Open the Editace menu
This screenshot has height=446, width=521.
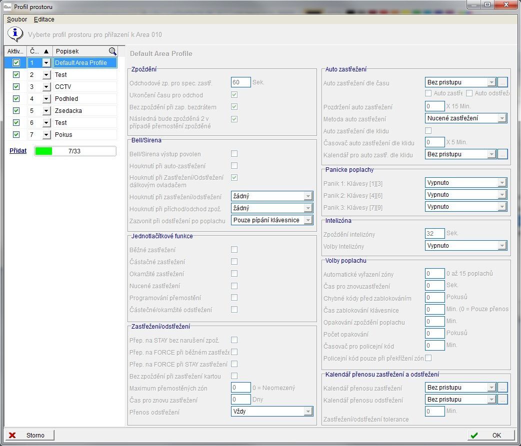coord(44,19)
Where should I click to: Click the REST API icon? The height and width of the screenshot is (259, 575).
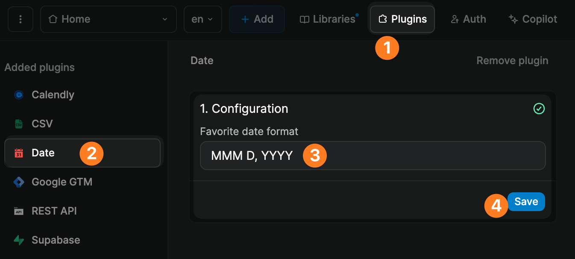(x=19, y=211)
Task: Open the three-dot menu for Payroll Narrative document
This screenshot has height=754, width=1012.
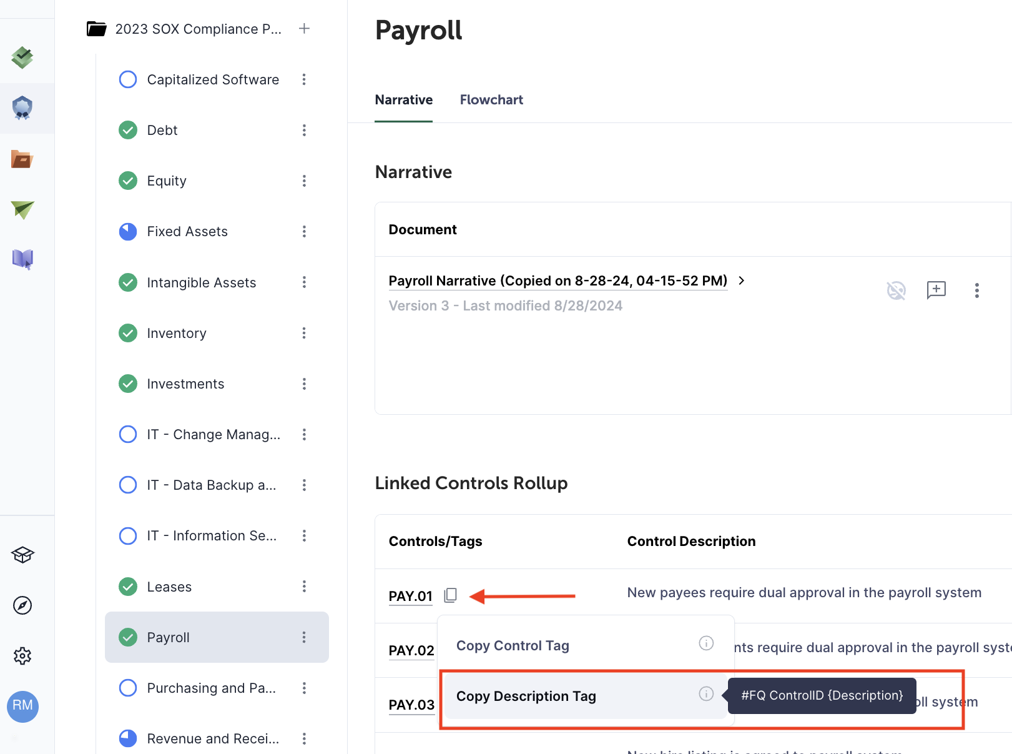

+ + + +

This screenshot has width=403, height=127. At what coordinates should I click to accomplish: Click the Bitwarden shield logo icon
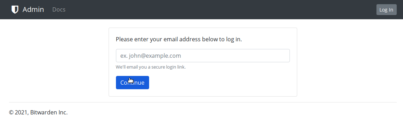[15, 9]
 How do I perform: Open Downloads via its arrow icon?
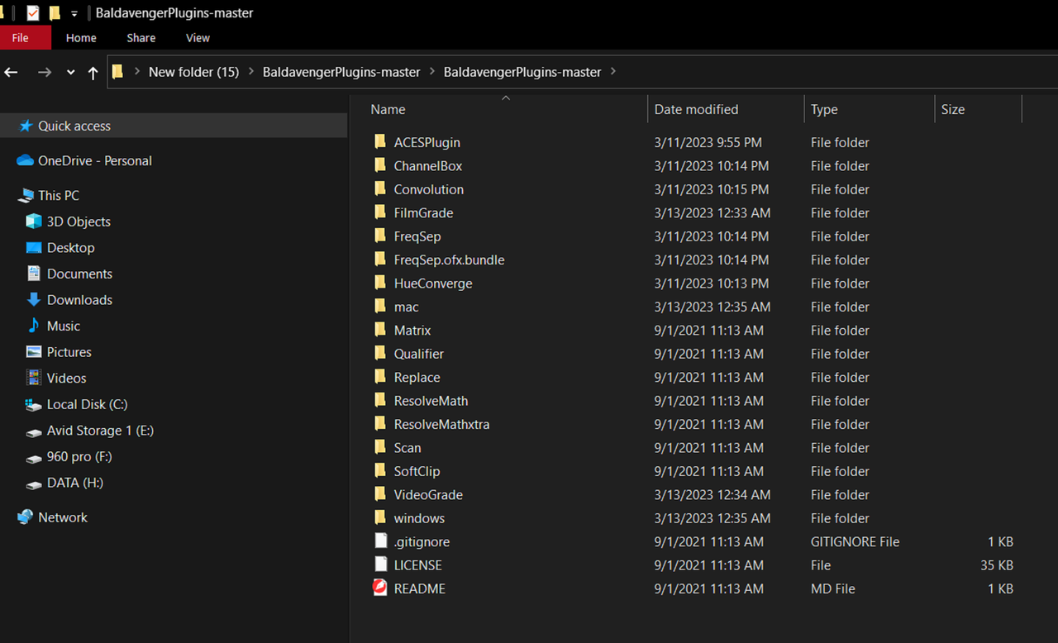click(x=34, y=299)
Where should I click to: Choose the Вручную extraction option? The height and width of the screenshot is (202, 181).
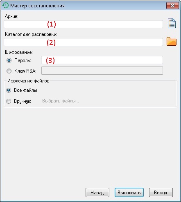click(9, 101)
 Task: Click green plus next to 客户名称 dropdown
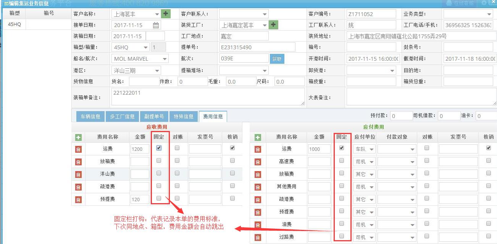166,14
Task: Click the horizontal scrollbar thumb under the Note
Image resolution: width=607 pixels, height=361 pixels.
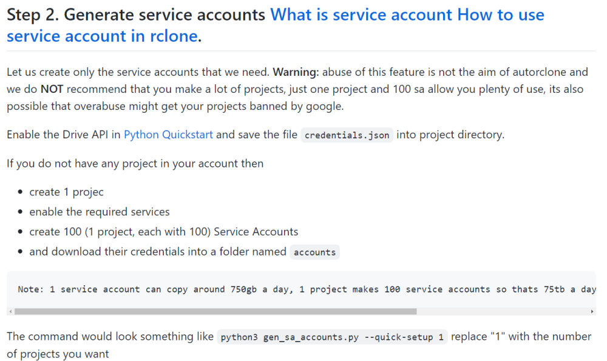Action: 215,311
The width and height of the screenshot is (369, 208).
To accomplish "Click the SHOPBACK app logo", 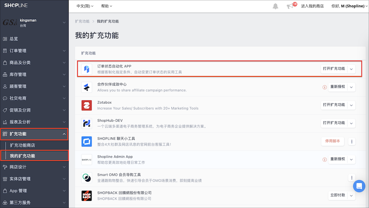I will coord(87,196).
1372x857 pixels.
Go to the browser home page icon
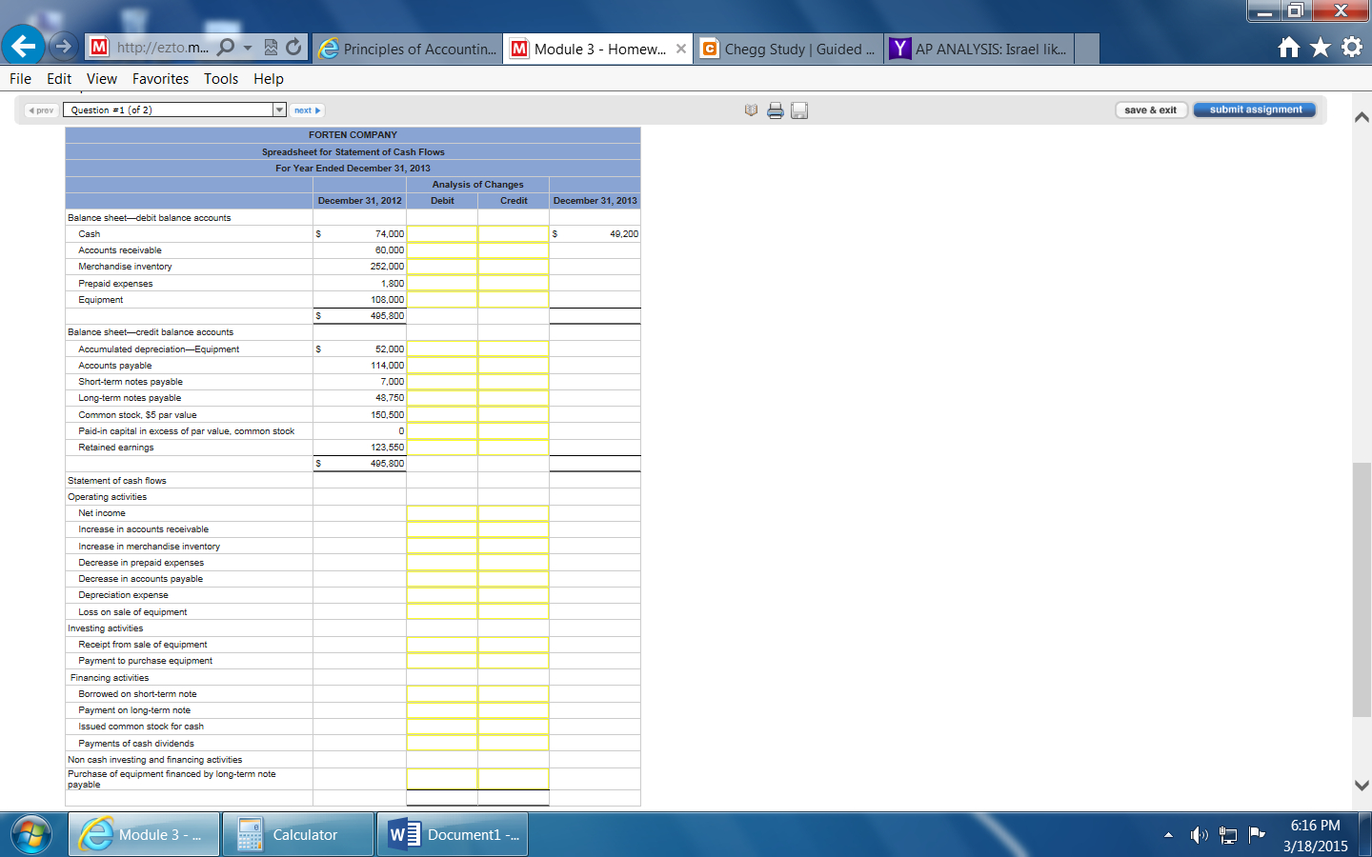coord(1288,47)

+ + + +

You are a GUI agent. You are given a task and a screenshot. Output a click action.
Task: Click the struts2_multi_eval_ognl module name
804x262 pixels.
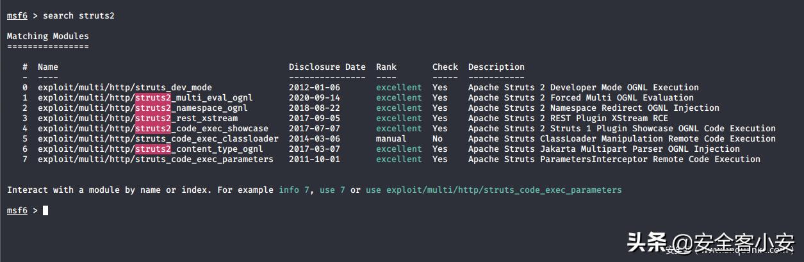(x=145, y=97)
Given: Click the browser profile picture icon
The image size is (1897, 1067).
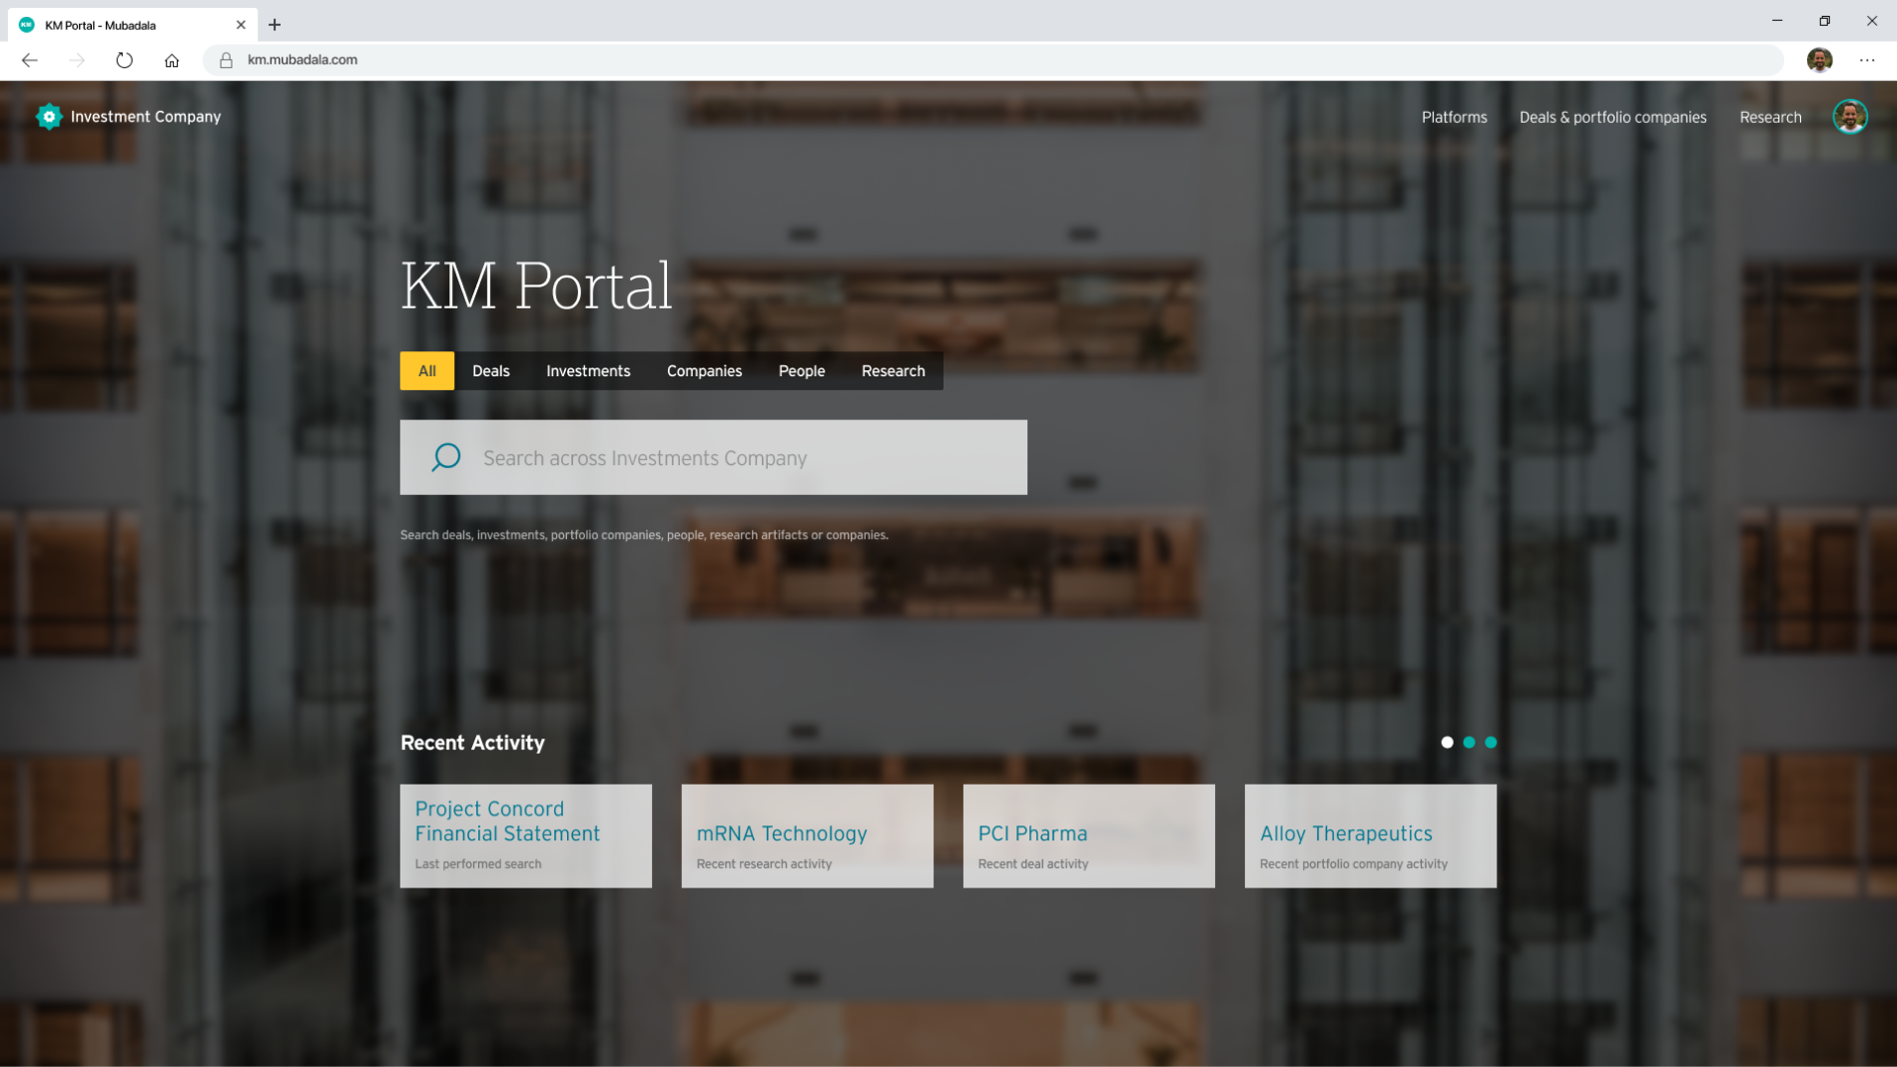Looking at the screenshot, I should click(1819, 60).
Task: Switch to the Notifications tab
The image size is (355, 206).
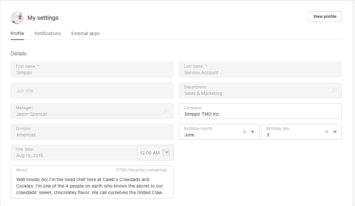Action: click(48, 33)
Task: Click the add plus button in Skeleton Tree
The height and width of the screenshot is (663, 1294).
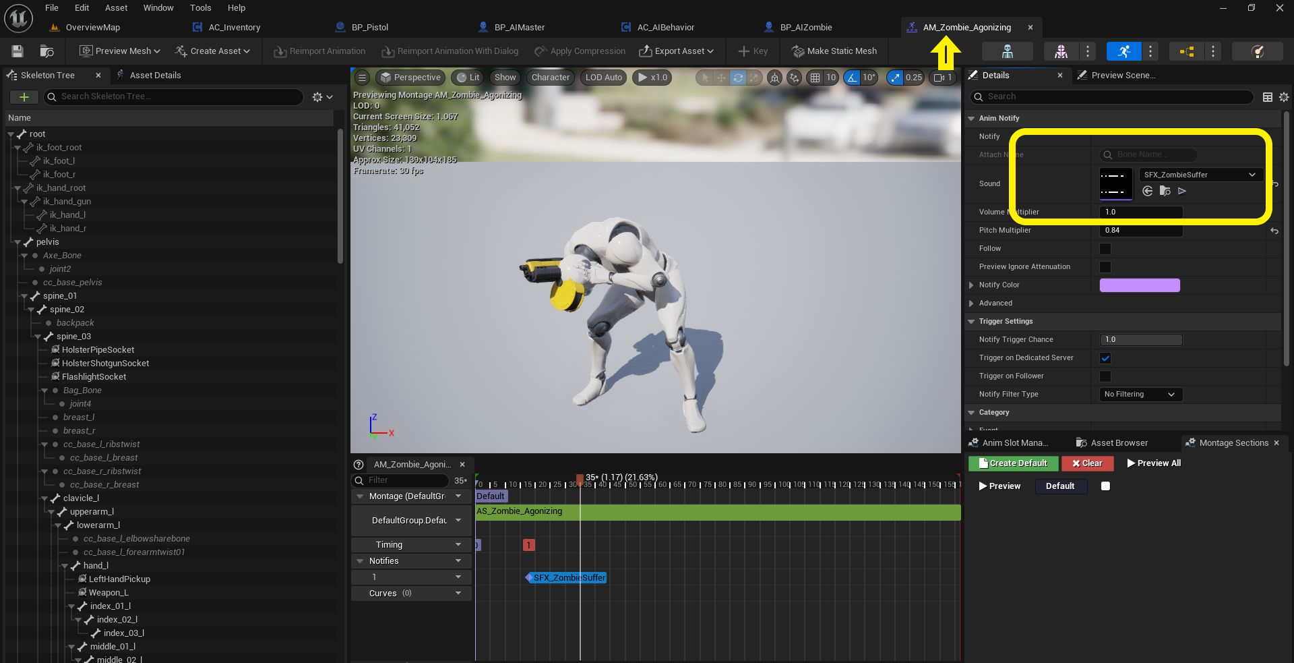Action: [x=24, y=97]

+ + + +

▶ **Work to complete**:
Write out only the lines that run from the line containing "Task: Open the" through the line containing "This screenshot has height=754, width=1012.", both included, exactly as they appear above.

▶ **Solution to this exercise**:
Task: Open the three-dot menu for Payroll Narrative document
This screenshot has height=754, width=1012.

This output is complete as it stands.